I was recently invited with a handful of other clergypersons to lunch at a local seniors home. Between the main course and dessert, the conversation turned, predictably, to the decline of the church.

There was talk of the good old days when churches were full, the culture was Christian and people dressed up on Sundays. There were half-hearted diagnoses of the problem and the odd limp solution offered. There was a recognition that the structures we’ve inherited aren’t working anymore. There was longing and lament, however guardedly it was expressed. Who wants to ruin a nice lunch, after all?

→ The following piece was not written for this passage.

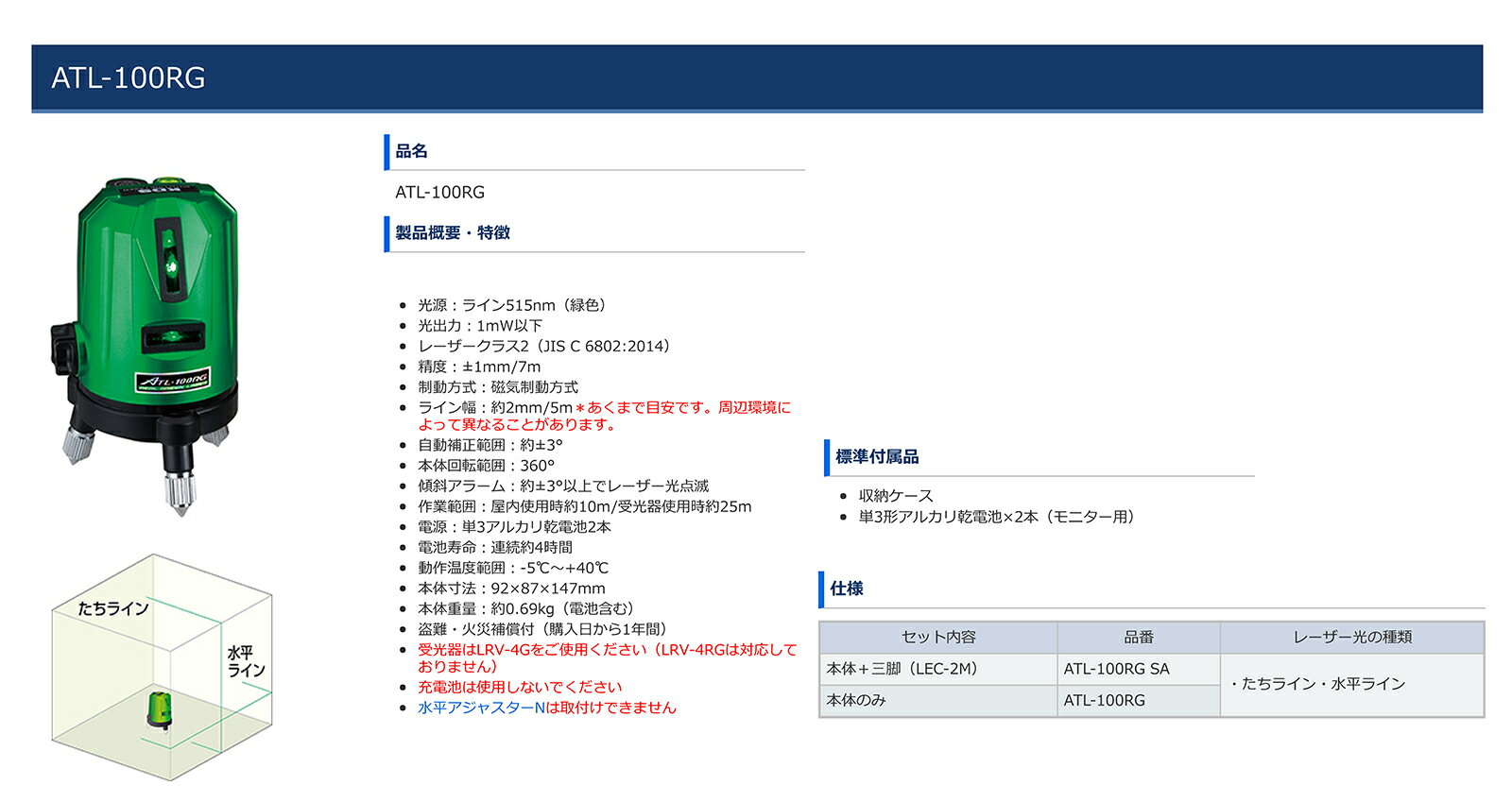
Task: Click the ATL-100RG blue header title
Action: pos(129,77)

There was an older Buddhist priest there, too, and I made sure to sit beside him. My wife is Japanese, and I’ve had the opportunity to get to know him at various family and church events over the years. He calls me his “Bible teacher,” and I call him Sensei (teacher). I had observed him listening politely to all of this nostalgic memorializing of “our Christian past.” Near the end of our lunch, Sensei leaned over to me and asked me why I thought that the Christian church was having such trouble in this culture. 

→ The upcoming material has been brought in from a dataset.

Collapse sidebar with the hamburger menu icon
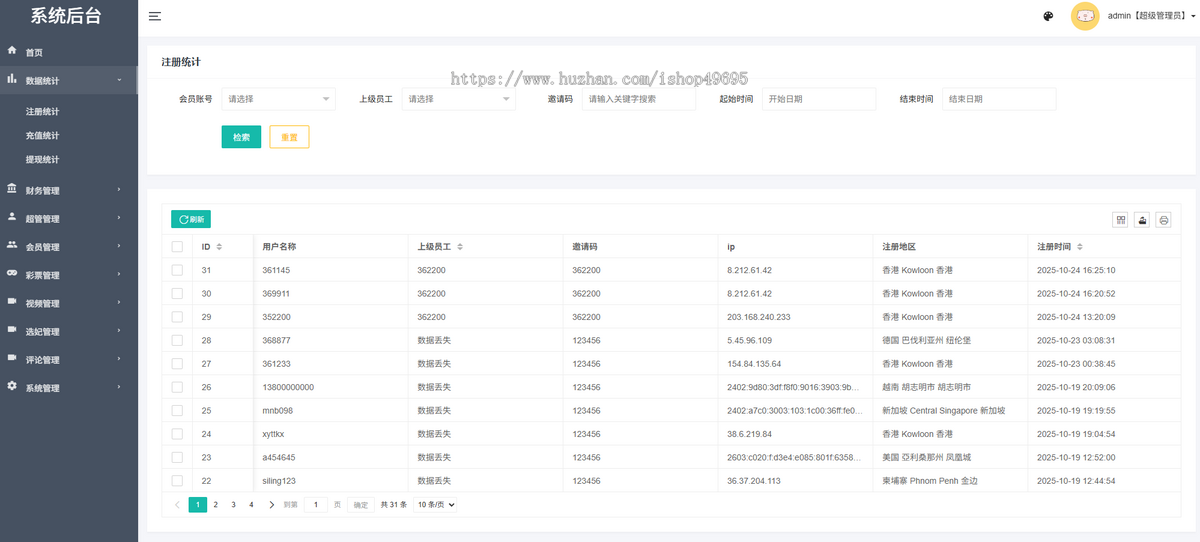 [x=155, y=16]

I gestured toward the usual suspects—postmodernism, consumerism, individualism, pluralism. But then I had the good sense to stop talking and ask him what he thought. “What about you? Do you see similar trends in your context?” I asked. He smiled. “Oh yes,” he said. “Not many people come on Sundays. We have people who attend cultural events at the temple and who are interested in Japanese celebrations and rituals. But not many are interested in the Buddhist teachings. Mostly the older people.”

His concerns were identical to what I hear in church circles. What will happen when the carriers of this tradition and culture die? Who will pick up the baton? Will anything survive beyond cultural curiosity and selective practice? 

We sat together with this for a bit. I looked out into the dining area where the seniors were finishing their lunch. I thought about what some of them had seen over their many decades, what many of them had suffered. Some had seen war, some had known poverty, some had endured backbreaking labour that I struggle to imagine. 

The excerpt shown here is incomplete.